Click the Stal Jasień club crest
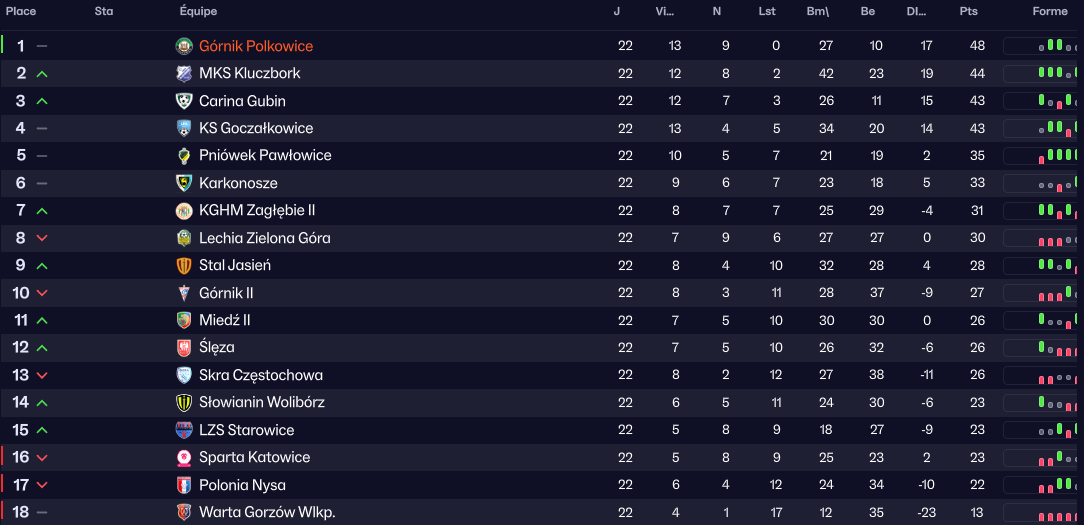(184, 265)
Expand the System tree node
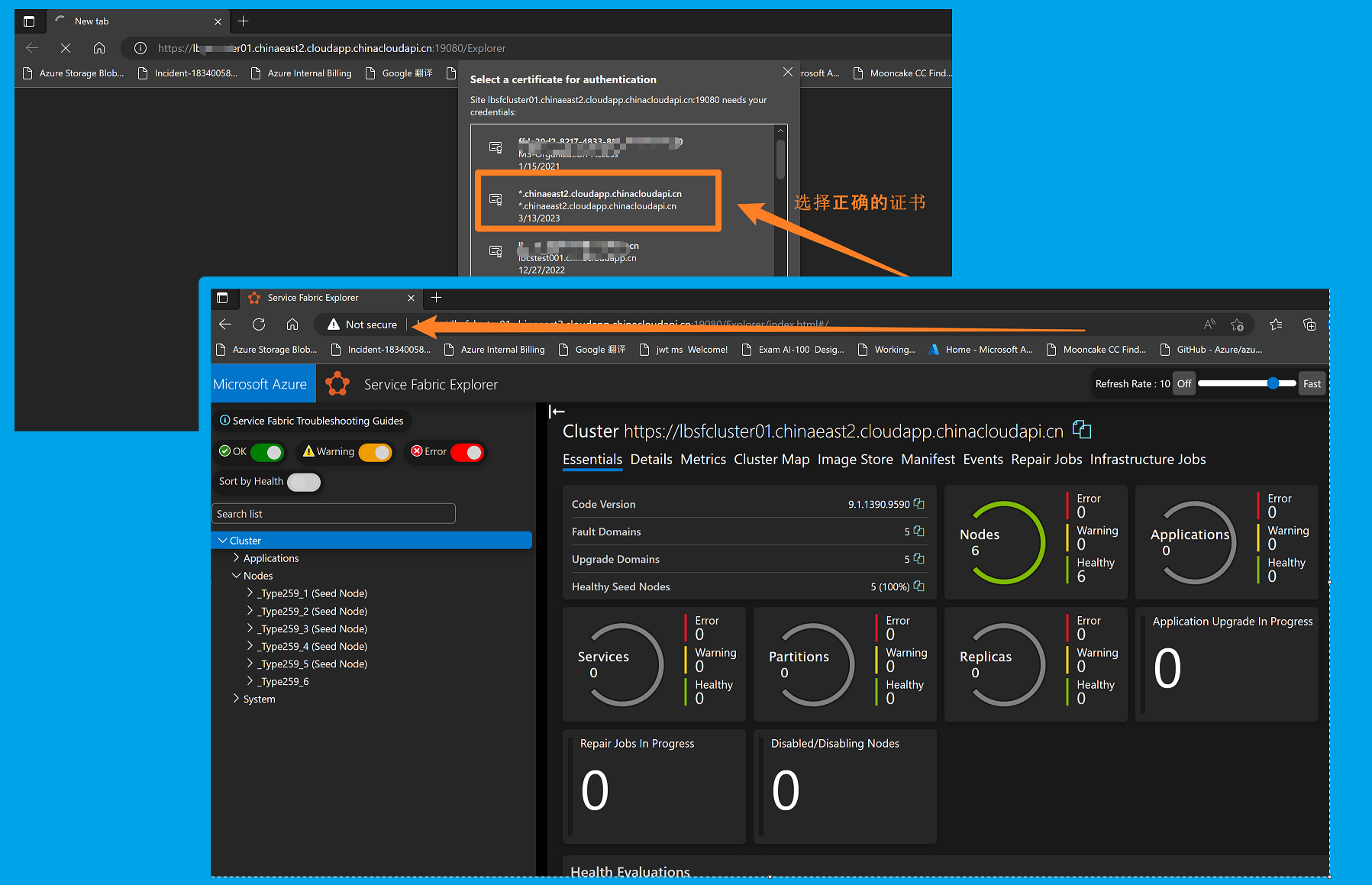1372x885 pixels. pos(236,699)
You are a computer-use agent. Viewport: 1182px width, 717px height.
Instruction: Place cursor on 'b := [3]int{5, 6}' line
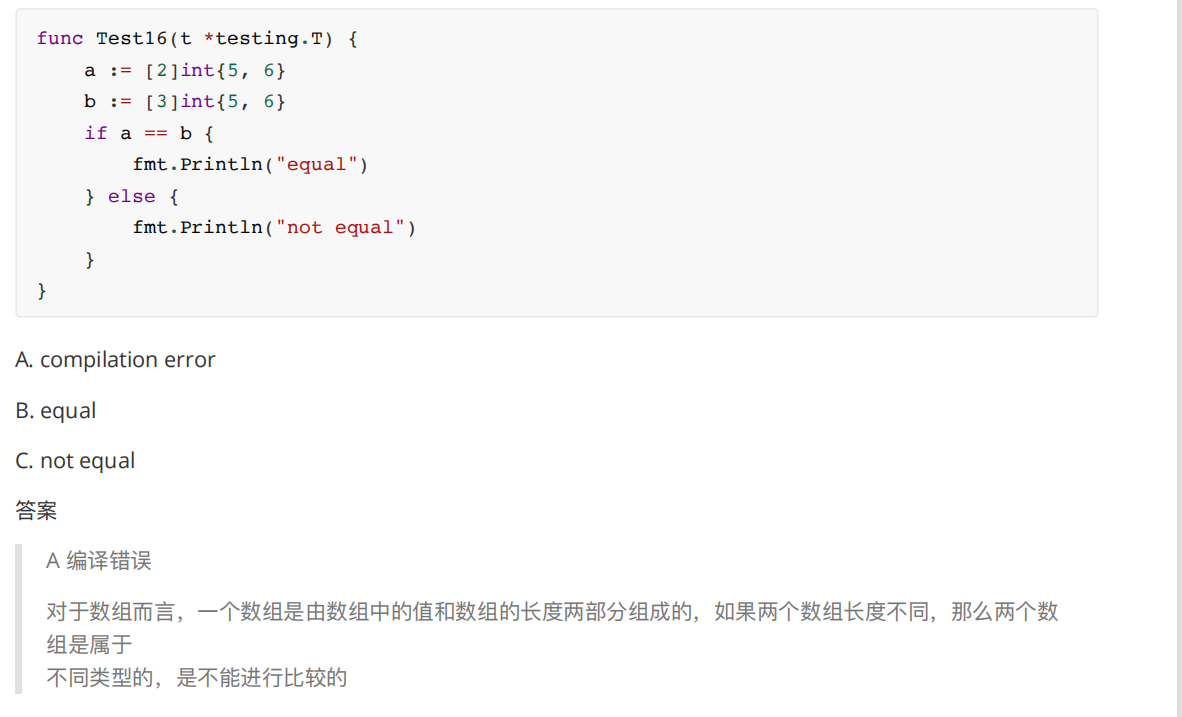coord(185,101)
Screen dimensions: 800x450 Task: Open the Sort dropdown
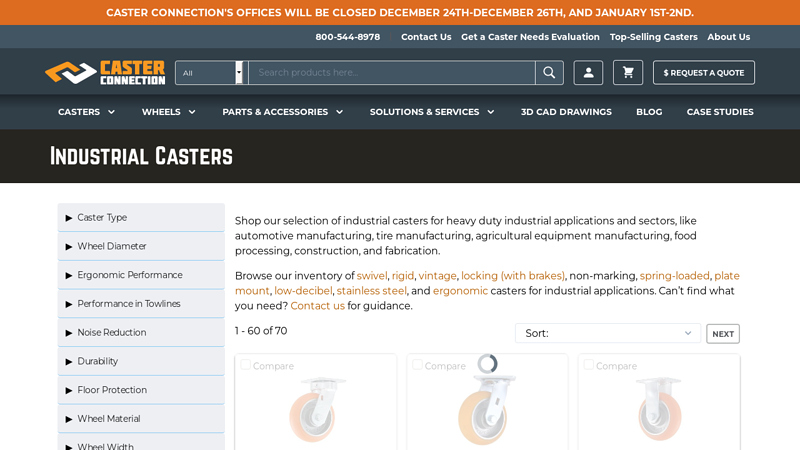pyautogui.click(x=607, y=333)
--
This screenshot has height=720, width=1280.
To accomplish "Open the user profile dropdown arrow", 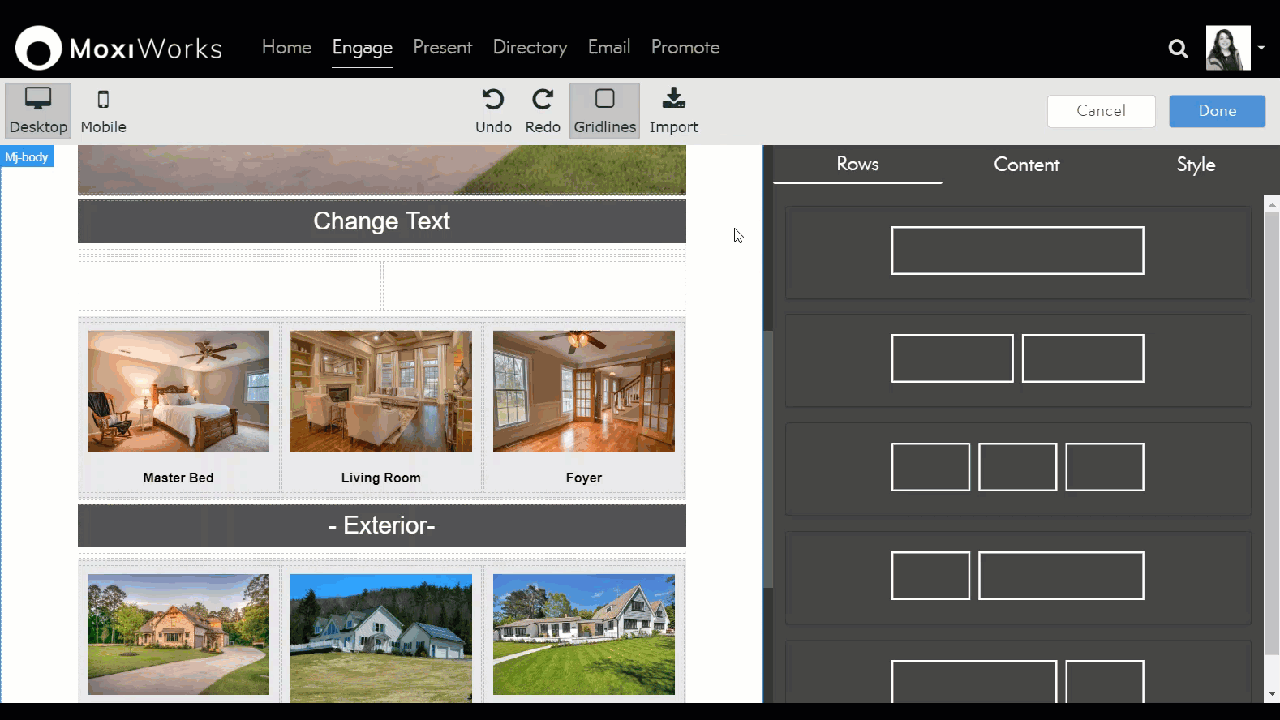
--
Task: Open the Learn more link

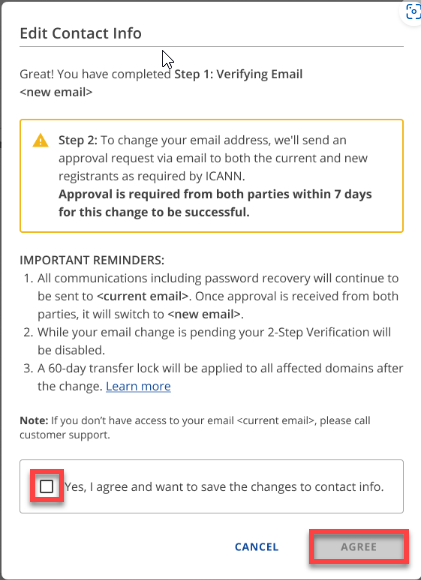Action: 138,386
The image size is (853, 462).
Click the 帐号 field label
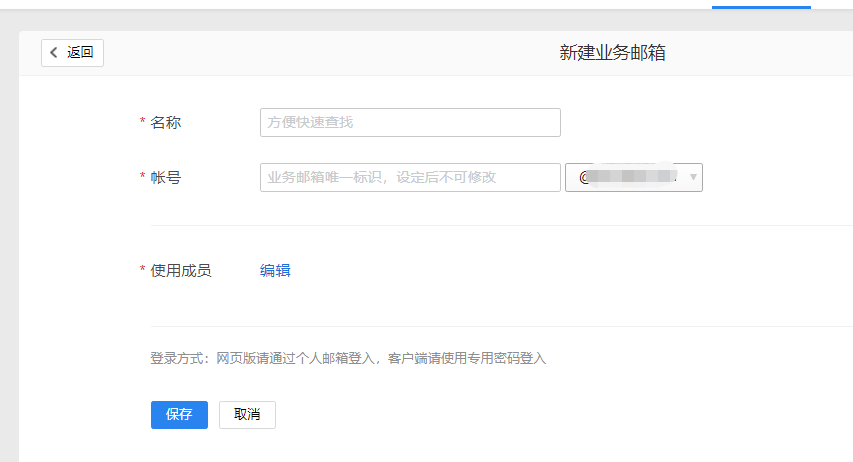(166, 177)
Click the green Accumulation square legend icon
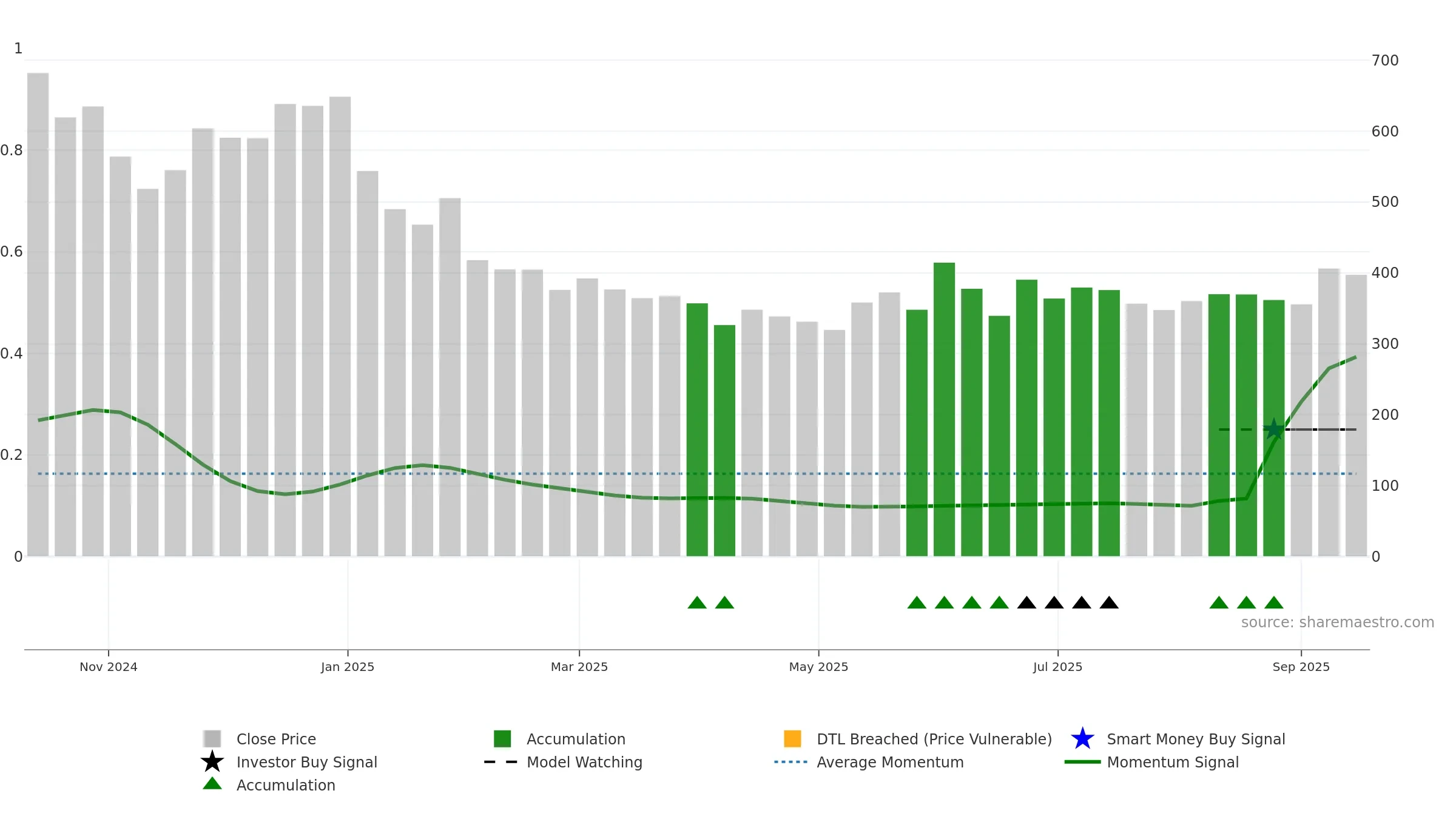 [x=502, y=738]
--
Every line of the listing that includes "width" must be shown.

→ **Response to the exercise**:
You are a computer-use agent. Viewport: 1182px width, 717px height.
This screenshot has height=720, width=1280.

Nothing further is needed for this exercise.